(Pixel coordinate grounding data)
+---+

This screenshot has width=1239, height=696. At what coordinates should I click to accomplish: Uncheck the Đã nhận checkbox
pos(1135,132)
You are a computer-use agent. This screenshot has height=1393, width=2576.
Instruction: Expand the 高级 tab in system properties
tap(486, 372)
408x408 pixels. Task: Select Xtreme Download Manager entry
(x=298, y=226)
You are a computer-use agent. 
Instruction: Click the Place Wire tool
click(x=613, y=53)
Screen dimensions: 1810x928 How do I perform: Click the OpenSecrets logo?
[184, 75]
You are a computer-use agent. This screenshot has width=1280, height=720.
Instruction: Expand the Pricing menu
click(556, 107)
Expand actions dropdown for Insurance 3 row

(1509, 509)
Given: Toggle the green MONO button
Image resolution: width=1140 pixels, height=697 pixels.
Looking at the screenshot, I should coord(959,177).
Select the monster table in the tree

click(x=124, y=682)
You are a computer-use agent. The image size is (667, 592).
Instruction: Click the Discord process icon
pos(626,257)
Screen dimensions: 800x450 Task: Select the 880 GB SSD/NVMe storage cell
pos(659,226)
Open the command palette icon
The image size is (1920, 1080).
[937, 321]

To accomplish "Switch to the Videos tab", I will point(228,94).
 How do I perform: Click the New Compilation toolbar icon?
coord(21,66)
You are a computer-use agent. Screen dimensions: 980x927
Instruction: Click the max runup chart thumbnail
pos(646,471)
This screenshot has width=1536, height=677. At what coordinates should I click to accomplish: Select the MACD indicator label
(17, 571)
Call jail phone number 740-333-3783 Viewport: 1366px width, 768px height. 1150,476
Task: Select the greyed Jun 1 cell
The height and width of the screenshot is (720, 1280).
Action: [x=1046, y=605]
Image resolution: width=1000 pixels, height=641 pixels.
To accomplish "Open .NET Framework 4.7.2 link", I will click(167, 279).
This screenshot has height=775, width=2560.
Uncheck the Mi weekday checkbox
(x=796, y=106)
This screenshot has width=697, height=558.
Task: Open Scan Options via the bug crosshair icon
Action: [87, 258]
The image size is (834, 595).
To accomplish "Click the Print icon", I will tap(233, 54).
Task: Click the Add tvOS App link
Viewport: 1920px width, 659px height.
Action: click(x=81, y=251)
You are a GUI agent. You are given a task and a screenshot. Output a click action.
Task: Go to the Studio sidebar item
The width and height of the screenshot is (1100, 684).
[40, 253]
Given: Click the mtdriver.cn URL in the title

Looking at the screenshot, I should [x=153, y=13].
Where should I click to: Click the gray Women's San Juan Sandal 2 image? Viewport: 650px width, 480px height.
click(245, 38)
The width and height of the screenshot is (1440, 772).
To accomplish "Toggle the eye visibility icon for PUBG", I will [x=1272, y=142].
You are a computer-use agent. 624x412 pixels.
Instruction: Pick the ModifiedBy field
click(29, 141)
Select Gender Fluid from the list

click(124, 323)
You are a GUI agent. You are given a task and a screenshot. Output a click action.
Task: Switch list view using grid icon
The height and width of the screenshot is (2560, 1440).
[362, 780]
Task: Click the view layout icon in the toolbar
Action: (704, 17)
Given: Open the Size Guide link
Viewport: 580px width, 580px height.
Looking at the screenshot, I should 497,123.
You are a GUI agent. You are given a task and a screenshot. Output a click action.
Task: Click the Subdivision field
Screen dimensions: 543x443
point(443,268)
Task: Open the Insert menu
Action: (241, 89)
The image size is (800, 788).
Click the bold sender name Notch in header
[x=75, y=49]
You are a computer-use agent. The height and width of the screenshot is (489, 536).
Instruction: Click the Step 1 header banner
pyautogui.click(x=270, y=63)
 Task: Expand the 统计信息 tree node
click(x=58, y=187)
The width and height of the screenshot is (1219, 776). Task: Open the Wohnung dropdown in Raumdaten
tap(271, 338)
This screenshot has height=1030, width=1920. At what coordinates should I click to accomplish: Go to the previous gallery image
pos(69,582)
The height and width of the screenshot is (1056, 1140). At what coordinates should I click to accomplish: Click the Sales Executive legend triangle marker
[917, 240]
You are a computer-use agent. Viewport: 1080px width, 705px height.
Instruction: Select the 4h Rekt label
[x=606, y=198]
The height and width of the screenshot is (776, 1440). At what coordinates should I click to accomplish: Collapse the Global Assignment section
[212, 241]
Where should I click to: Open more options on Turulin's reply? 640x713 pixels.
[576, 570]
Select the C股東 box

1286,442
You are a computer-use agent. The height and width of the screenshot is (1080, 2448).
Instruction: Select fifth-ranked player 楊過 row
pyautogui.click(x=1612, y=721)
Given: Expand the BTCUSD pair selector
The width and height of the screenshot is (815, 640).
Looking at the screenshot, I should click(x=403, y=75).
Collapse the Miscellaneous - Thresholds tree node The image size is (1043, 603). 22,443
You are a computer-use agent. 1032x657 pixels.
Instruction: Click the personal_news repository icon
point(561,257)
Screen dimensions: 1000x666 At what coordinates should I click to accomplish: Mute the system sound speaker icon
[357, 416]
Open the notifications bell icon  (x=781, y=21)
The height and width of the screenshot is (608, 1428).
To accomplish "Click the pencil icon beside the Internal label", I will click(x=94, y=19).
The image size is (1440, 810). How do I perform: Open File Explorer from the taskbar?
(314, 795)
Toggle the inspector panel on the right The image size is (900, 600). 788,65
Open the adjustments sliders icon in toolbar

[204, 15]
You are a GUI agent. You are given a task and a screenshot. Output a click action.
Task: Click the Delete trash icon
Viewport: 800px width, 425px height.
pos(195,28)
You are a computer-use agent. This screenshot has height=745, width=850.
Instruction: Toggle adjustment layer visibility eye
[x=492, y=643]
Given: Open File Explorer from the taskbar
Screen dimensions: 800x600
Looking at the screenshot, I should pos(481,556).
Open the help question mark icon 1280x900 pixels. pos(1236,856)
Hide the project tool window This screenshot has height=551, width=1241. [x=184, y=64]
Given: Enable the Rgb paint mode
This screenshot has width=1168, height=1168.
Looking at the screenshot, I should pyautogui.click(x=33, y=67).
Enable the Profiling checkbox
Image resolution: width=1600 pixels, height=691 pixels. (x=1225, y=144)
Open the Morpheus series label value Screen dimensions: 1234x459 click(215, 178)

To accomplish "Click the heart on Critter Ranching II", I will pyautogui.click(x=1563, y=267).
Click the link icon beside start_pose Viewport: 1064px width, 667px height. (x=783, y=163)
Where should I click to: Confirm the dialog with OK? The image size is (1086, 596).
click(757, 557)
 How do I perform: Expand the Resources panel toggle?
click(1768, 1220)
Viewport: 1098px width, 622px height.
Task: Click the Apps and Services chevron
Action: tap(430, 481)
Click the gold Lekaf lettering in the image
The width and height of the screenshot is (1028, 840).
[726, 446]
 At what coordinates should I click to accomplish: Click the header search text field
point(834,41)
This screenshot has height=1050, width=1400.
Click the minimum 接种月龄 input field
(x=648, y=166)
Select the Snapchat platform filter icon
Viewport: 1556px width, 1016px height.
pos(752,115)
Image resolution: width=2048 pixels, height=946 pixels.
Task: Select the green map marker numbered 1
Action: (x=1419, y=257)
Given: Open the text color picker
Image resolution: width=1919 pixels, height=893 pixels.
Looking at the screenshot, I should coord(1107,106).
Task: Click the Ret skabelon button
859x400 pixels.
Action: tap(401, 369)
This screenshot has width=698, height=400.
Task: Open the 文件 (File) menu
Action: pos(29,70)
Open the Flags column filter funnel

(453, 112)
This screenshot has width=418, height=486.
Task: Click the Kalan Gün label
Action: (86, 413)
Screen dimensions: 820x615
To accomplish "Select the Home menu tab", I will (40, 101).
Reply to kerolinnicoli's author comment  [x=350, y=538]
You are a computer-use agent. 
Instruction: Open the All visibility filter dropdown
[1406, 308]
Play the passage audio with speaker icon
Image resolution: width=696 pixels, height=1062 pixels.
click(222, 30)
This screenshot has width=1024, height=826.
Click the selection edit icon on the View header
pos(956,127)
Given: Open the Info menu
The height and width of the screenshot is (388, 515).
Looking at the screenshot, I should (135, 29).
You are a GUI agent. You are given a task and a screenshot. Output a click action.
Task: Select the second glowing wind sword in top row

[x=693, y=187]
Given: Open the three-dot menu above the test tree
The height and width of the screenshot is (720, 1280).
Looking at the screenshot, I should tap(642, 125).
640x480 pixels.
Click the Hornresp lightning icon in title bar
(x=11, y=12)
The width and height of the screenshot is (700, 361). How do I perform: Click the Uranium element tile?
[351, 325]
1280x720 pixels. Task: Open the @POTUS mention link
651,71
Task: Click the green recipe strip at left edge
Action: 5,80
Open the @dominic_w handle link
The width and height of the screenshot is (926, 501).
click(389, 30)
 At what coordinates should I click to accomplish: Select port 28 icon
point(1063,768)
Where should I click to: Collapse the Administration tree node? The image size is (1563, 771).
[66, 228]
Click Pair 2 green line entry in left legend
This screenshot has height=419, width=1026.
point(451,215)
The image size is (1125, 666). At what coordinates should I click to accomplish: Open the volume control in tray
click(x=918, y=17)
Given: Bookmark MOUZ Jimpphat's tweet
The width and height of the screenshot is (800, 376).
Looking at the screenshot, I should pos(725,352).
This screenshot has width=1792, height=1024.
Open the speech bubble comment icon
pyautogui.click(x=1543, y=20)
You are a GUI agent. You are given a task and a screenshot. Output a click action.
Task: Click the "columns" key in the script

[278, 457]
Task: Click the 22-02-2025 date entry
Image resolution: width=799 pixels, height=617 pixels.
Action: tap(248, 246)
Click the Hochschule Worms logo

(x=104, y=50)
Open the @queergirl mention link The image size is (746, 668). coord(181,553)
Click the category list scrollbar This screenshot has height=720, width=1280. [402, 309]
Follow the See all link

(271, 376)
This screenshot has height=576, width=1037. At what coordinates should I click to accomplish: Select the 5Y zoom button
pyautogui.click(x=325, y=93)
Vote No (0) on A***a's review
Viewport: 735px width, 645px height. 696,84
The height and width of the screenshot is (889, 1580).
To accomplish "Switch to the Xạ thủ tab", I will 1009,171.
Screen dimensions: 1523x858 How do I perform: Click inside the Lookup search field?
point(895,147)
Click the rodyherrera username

+---+

### Instructions for the task:
Given the word "will", show every line of the records that contains it.

### Output for this task:
To accomplish "Switch to the Videos tab", I will point(228,94).
To accomplish "Open .NET Framework 4.7.2 link", I will click(167, 279).
To accomplish "Click the Print icon", I will tap(233, 54).
To accomplish "Toggle the eye visibility icon for PUBG", I will [x=1272, y=142].
To accomplish "Click the pencil icon beside the Internal label", I will click(x=94, y=19).
To accomplish "Click the heart on Critter Ranching II", I will pyautogui.click(x=1563, y=267).
To accomplish "Select the Home menu tab", I will (40, 101).
To accomplish "Switch to the Xạ thủ tab", I will 1009,171.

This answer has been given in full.